# [Try it]
Repeat the data exactly, so that every line matches the original.

Excerpts from a dataset:

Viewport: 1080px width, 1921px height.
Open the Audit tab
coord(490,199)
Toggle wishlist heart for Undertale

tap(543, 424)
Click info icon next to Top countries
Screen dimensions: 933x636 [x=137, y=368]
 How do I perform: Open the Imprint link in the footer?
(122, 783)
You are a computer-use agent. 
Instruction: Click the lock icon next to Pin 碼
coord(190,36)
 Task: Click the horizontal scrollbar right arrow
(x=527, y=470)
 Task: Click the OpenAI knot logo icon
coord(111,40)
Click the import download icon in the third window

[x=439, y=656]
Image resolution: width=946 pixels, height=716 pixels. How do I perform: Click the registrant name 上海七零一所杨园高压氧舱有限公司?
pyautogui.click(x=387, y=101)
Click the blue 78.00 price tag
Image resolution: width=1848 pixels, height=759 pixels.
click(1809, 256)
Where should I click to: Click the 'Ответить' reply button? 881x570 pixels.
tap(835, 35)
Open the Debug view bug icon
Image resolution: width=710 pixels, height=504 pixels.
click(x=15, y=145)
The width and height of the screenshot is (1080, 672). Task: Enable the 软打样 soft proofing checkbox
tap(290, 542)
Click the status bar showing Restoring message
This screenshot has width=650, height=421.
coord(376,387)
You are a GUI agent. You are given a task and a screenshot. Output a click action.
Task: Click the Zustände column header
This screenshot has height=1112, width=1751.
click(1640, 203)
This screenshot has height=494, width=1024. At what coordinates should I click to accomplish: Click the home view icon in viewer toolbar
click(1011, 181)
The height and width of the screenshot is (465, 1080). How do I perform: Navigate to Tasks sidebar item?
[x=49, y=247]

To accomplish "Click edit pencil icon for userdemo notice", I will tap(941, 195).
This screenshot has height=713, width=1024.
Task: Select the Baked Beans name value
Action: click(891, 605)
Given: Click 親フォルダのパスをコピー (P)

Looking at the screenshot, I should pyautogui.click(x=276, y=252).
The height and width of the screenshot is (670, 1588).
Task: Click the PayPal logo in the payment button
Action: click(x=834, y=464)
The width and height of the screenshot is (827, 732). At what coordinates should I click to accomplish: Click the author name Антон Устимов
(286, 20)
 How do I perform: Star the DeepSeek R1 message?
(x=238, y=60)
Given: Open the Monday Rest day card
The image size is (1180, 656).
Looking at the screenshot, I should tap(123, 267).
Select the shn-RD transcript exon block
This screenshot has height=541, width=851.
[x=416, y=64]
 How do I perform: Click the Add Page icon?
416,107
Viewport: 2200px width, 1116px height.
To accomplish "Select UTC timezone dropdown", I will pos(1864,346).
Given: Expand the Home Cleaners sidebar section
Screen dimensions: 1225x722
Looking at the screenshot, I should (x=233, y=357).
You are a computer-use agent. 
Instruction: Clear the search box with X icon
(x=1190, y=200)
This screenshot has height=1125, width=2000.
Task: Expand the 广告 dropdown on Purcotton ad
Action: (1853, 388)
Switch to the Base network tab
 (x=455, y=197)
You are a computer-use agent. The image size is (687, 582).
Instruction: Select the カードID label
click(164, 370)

# [Solution for this exercise]
Viewport: 1080px width, 1921px height.
Open the Audit tab
coord(490,199)
Toggle wishlist heart for Undertale

tap(543, 424)
Click info icon next to Top countries
Screen dimensions: 933x636 [x=137, y=368]
 How do I perform: Open the Imprint link in the footer?
(122, 783)
You are a computer-use agent. 
Instruction: Click the lock icon next to Pin 碼
coord(190,36)
 Task: Click the horizontal scrollbar right arrow
(x=527, y=470)
 Task: Click the OpenAI knot logo icon
coord(111,40)
Click the import download icon in the third window

[x=439, y=656]
Image resolution: width=946 pixels, height=716 pixels. How do I perform: Click the registrant name 上海七零一所杨园高压氧舱有限公司?
pyautogui.click(x=387, y=101)
Click the blue 78.00 price tag
Image resolution: width=1848 pixels, height=759 pixels.
click(1809, 256)
Where should I click to: Click the 'Ответить' reply button? 881x570 pixels.
tap(835, 35)
Open the Debug view bug icon
Image resolution: width=710 pixels, height=504 pixels.
click(x=15, y=145)
The width and height of the screenshot is (1080, 672). Task: Enable the 软打样 soft proofing checkbox
tap(290, 542)
Click the status bar showing Restoring message
This screenshot has width=650, height=421.
coord(376,387)
You are a GUI agent. You are given a task and a screenshot. Output a click action.
Task: Click the Zustände column header
This screenshot has height=1112, width=1751.
click(1640, 203)
This screenshot has height=494, width=1024. At what coordinates should I click to accomplish: Click the home view icon in viewer toolbar
click(1011, 181)
The height and width of the screenshot is (465, 1080). How do I perform: Navigate to Tasks sidebar item?
[x=49, y=247]

To accomplish "Click edit pencil icon for userdemo notice", I will tap(941, 195).
This screenshot has height=713, width=1024.
Task: Select the Baked Beans name value
Action: click(891, 605)
Given: Click 親フォルダのパスをコピー (P)

Looking at the screenshot, I should pyautogui.click(x=276, y=252).
The height and width of the screenshot is (670, 1588).
Task: Click the PayPal logo in the payment button
Action: click(x=834, y=464)
The width and height of the screenshot is (827, 732). At what coordinates should I click to accomplish: Click the author name Антон Устимов
(286, 20)
 How do I perform: Star the DeepSeek R1 message?
(x=238, y=60)
Given: Open the Monday Rest day card
The image size is (1180, 656).
Looking at the screenshot, I should tap(123, 267).
Select the shn-RD transcript exon block
This screenshot has height=541, width=851.
[x=416, y=64]
 How do I perform: Click the Add Page icon?
416,107
Viewport: 2200px width, 1116px height.
To accomplish "Select UTC timezone dropdown", I will pos(1864,346).
Given: Expand the Home Cleaners sidebar section
Screen dimensions: 1225x722
Looking at the screenshot, I should (x=233, y=357).
You are a computer-use agent. 
Instruction: Clear the search box with X icon
(x=1190, y=200)
This screenshot has height=1125, width=2000.
Task: Expand the 广告 dropdown on Purcotton ad
Action: (1853, 388)
Switch to the Base network tab
 (x=455, y=197)
You are a computer-use agent. The image size is (687, 582).
Instruction: Select the カードID label
click(164, 370)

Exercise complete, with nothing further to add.